The final episode of the first season of AMC's The Killing aired Sunday night, and I'm still on the fence about this show--even though it's wrapped up for the year--partly because the ending was so anticlimactic. I mean, really? The second season is going to continue the investigation of the killing of Rosie Larsen from the first season?
I've always been kind of "meh" about this show even while critics extolled its virtues. I've never bought Joel Kinnaman's Detective Holder, a street-smart hustler who has managed to get himself out of vice and into homicide. His jive-talking facade seems like a stretch for a cop and a major annoyance for viewers. Mireille Enos is fine as Detective Linden, who sometimes seems to have some kind of psychic connection to the victim she's investigating, but she's so sad and morose most of the time. And their boss, a cop who makes a brief appearance or two in each episode (so lightweight I don't even feel like looking up his name on IMDb, even though I have the page open), treats them both like they're something he'd like to scrape off the sole of his shoe. All in all, the cops on this show seem like a bunch of bungling boobs.

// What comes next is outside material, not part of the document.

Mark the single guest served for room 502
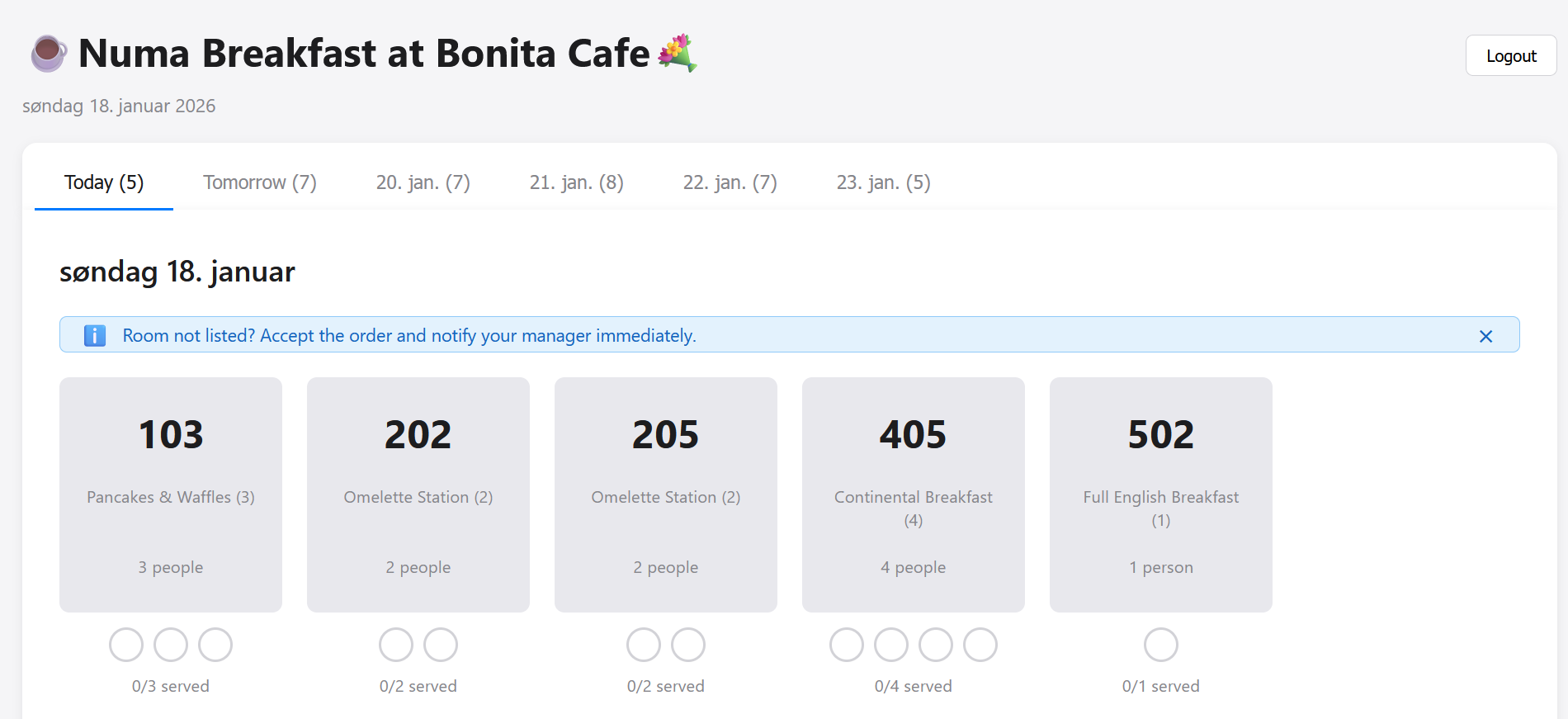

The Killing had one great moment, and that occured in its penultimate episode last week. Having cracked the screen name of the suspected killer, Holder sent an e-mail to him and then visited someone in an apartment. While there, she talked to a fellow cop and told him to send the e-mail again, and a computer noise beckoned from the next room. "Send it again," she said, and the computer chimed again. It was one of those rare times that the series actually went somewhere that wasn't a dead end. Or was it?
The thirteenth and final episode seemed anticlimactic to say the least. Having figured out who the killer is, they spent the entire episode doing the police work that was necessary to nail him--police work that should have been done in the first few days, like looking at mileage reports for the campaign car in which Rosie Larsen was found drowned and checking local gas stations. (Like I said, bungling boobs.) And after a season marked with false leads, red herrings, suspects who subsequently vanished from the show after being the "suspect of the week", and one episode (day 11) which seemed like the writers woke up and realized that they had THIRTEEN episodes to write, not twelve, I think I'm actually glad The Killing is over.
And angry that it isn't. Because the right thing to do would have been to wrap this up in one season and move onto another killing next time out, not just move on to day fourteen when season two comes on next spring. Rosie Larsen will still be dead a year from now and I don't really care, especially if it takes 13 more episodes to find her killer.
I really enjoyed The Killing, though I did feel cheated by the finale. I also think that Kinnaman & Enos will be big stars, eventually.
The episode that was just basically the two of them talking (whilst looking for Linden's obnoxious son)was terrific, if you ask me.
Enos, in particular, I think, will be around for a long time. She is presently filming "World War Z" with Brad Pitt.